Stored dataset items

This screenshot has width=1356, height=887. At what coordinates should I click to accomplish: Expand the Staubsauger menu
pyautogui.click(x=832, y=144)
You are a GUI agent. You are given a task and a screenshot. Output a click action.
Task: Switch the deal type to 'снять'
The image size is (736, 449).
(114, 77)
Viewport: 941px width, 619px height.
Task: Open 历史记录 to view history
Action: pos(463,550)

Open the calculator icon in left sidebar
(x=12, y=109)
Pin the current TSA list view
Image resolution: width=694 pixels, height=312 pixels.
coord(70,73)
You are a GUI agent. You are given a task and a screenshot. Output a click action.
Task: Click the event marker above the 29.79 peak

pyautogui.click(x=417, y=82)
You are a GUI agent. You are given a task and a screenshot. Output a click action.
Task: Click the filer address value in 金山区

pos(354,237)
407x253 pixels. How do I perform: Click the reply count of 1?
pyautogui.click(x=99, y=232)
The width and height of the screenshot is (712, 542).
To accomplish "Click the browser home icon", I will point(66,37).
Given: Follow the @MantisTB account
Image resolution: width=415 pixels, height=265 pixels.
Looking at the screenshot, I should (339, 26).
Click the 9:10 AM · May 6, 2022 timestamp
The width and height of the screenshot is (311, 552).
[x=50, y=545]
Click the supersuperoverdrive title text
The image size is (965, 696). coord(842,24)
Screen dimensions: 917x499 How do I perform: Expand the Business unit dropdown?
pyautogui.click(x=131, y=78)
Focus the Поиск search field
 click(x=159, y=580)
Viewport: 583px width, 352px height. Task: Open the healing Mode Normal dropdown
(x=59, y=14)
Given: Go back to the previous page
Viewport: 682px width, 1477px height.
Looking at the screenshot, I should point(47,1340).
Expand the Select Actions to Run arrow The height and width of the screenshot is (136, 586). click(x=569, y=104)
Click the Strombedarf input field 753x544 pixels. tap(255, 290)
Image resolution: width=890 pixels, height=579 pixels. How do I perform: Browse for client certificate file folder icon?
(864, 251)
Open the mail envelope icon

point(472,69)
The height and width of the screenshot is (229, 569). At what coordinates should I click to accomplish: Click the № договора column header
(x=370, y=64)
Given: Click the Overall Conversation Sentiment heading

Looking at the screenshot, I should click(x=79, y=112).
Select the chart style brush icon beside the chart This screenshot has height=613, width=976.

Try it
Print all the data exactly as shown above.

Output for this task
This screenshot has width=1356, height=887. At what coordinates should I click to accomplish: Expand the Staubsauger menu
pyautogui.click(x=832, y=144)
You are a GUI agent. You are given a task and a screenshot. Output a click action.
Task: Switch the deal type to 'снять'
The image size is (736, 449).
(114, 77)
Viewport: 941px width, 619px height.
Task: Open 历史记录 to view history
Action: pos(463,550)

Open the calculator icon in left sidebar
(x=12, y=109)
Pin the current TSA list view
Image resolution: width=694 pixels, height=312 pixels.
coord(70,73)
You are a GUI agent. You are given a task and a screenshot. Output a click action.
Task: Click the event marker above the 29.79 peak

pyautogui.click(x=417, y=82)
You are a GUI agent. You are given a task and a screenshot. Output a click action.
Task: Click the filer address value in 金山区

pos(354,237)
407x253 pixels. How do I perform: Click the reply count of 1?
pyautogui.click(x=99, y=232)
The width and height of the screenshot is (712, 542).
To accomplish "Click the browser home icon", I will point(66,37).
Given: Follow the @MantisTB account
Image resolution: width=415 pixels, height=265 pixels.
Looking at the screenshot, I should (339, 26).
Click the 9:10 AM · May 6, 2022 timestamp
The width and height of the screenshot is (311, 552).
[x=50, y=545]
Click the supersuperoverdrive title text
The image size is (965, 696). coord(842,24)
Screen dimensions: 917x499 How do I perform: Expand the Business unit dropdown?
pyautogui.click(x=131, y=78)
Focus the Поиск search field
 click(x=159, y=580)
Viewport: 583px width, 352px height. Task: Open the healing Mode Normal dropdown
(x=59, y=14)
Given: Go back to the previous page
Viewport: 682px width, 1477px height.
Looking at the screenshot, I should point(47,1340).
Expand the Select Actions to Run arrow The height and width of the screenshot is (136, 586). click(x=569, y=104)
Click the Strombedarf input field 753x544 pixels. tap(255, 290)
Image resolution: width=890 pixels, height=579 pixels. How do I perform: Browse for client certificate file folder icon?
(864, 251)
Open the mail envelope icon

point(472,69)
The height and width of the screenshot is (229, 569). At what coordinates should I click to accomplish: Click the № договора column header
(x=370, y=64)
Given: Click the Overall Conversation Sentiment heading

Looking at the screenshot, I should click(x=79, y=112).
Select the chart style brush icon beside the chart This screenshot has height=613, width=976.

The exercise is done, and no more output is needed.